**Task goal**
While leaving the pictures out, set down only the lines from the one with "The width and" through the end of the records, exactly as they stand.

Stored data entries
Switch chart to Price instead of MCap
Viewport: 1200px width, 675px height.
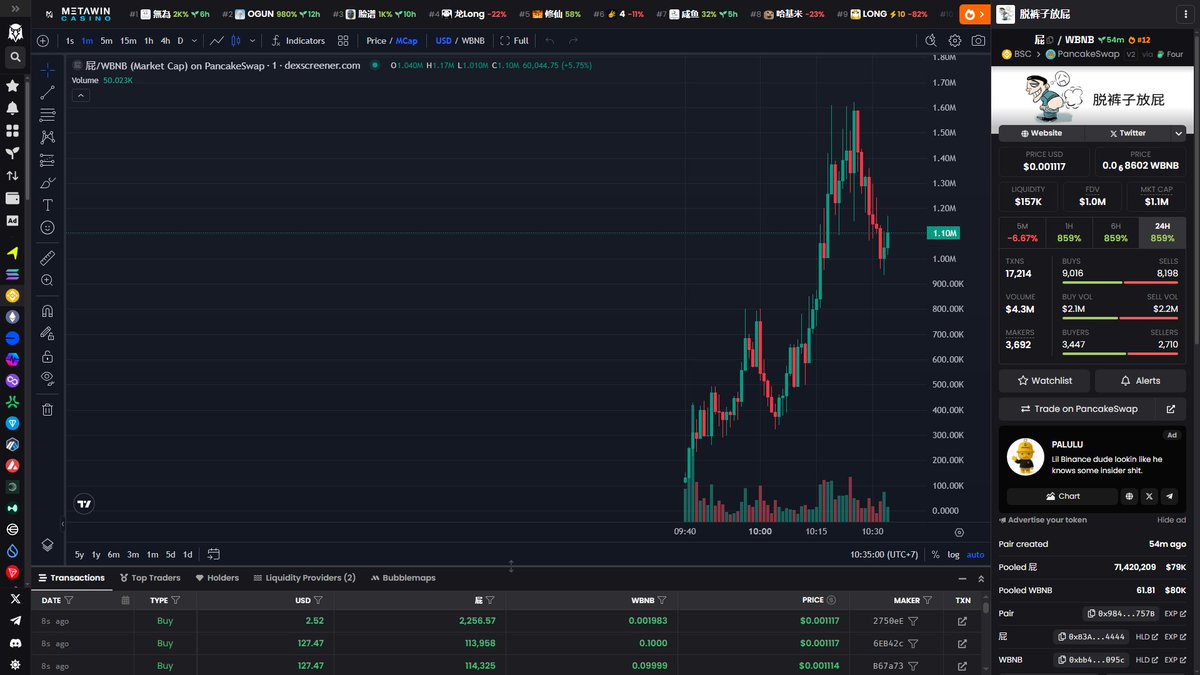click(376, 41)
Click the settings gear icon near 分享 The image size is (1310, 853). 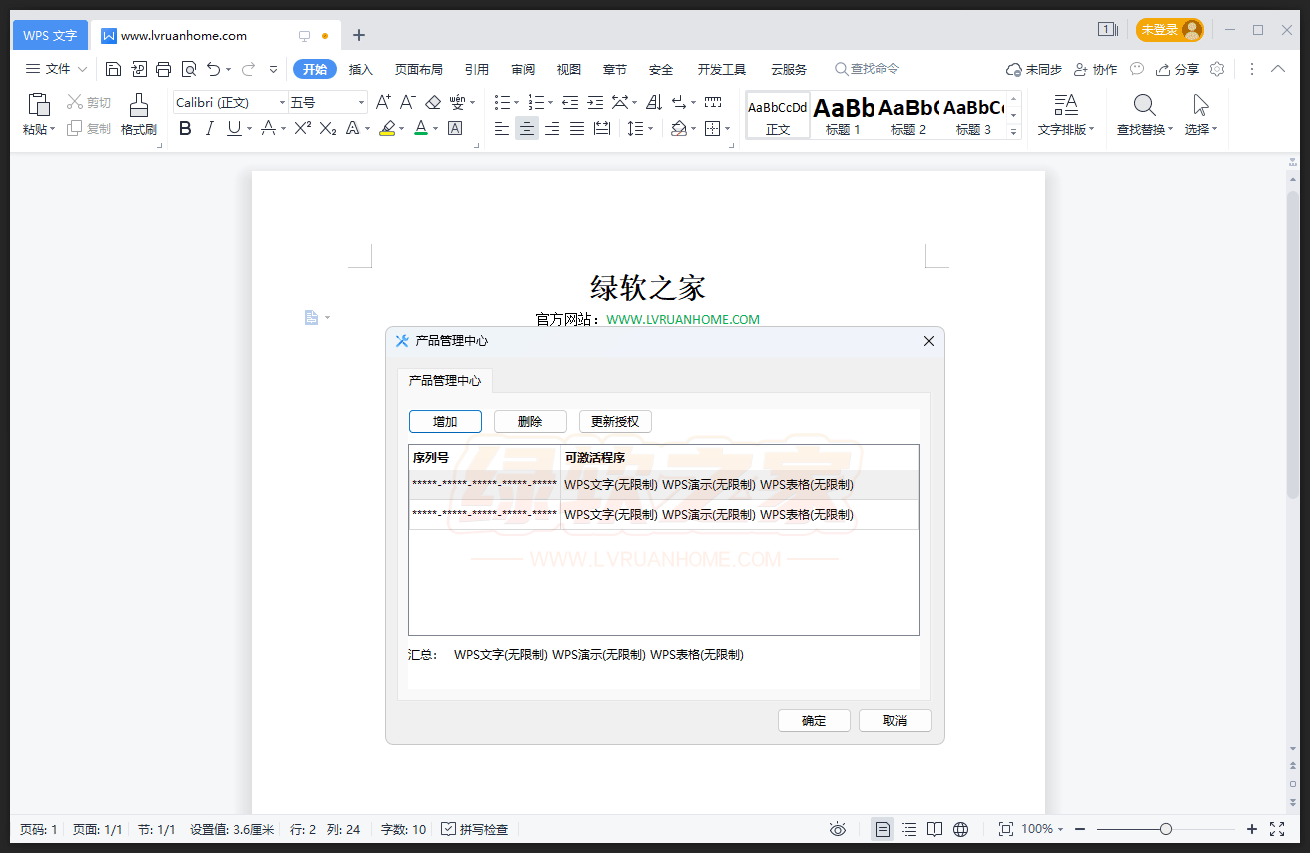(1217, 69)
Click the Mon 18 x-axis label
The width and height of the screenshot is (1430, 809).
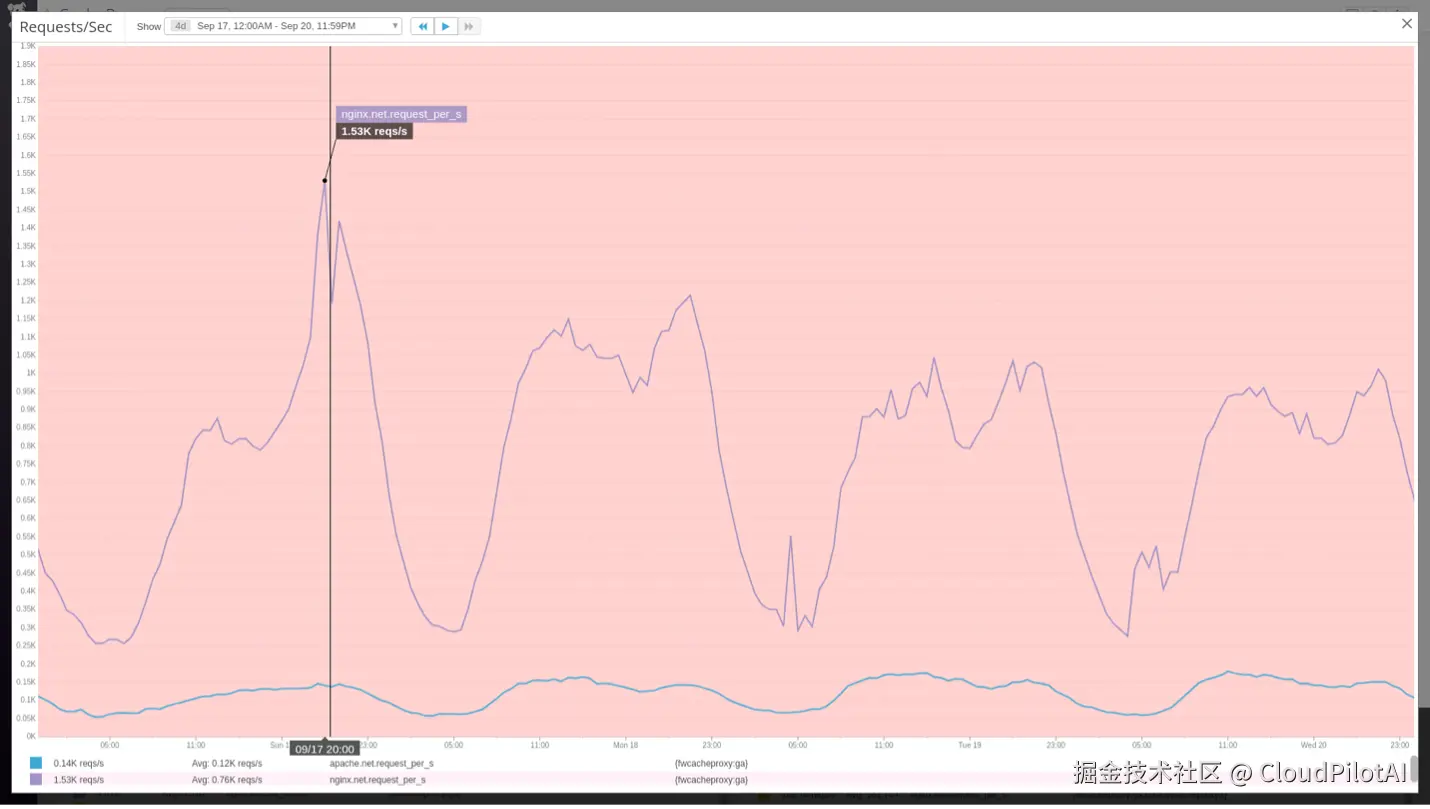click(x=626, y=745)
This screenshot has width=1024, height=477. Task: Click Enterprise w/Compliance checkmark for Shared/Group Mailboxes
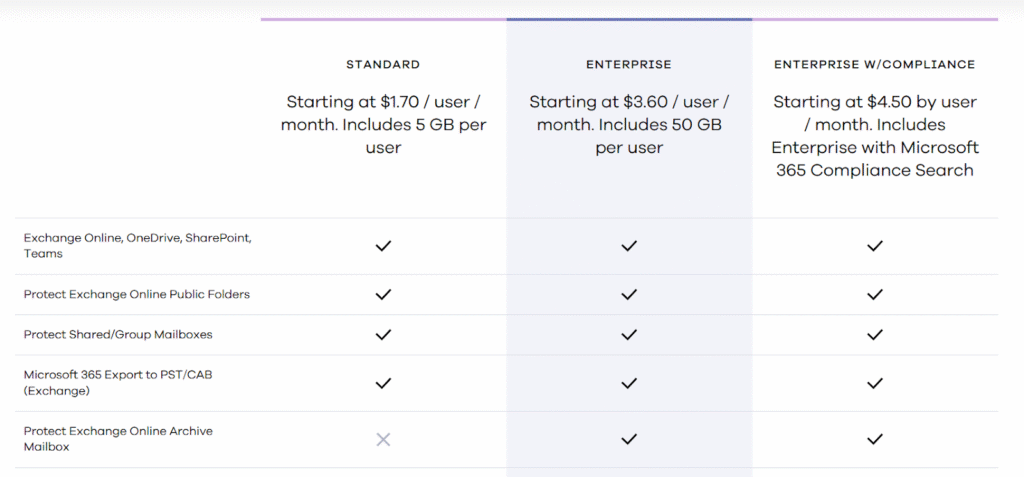[x=875, y=334]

**Solution to the problem**
The width and height of the screenshot is (1430, 809).
click(x=626, y=745)
This screenshot has width=1024, height=477. Task: Click Enterprise w/Compliance checkmark for Shared/Group Mailboxes
[x=875, y=334]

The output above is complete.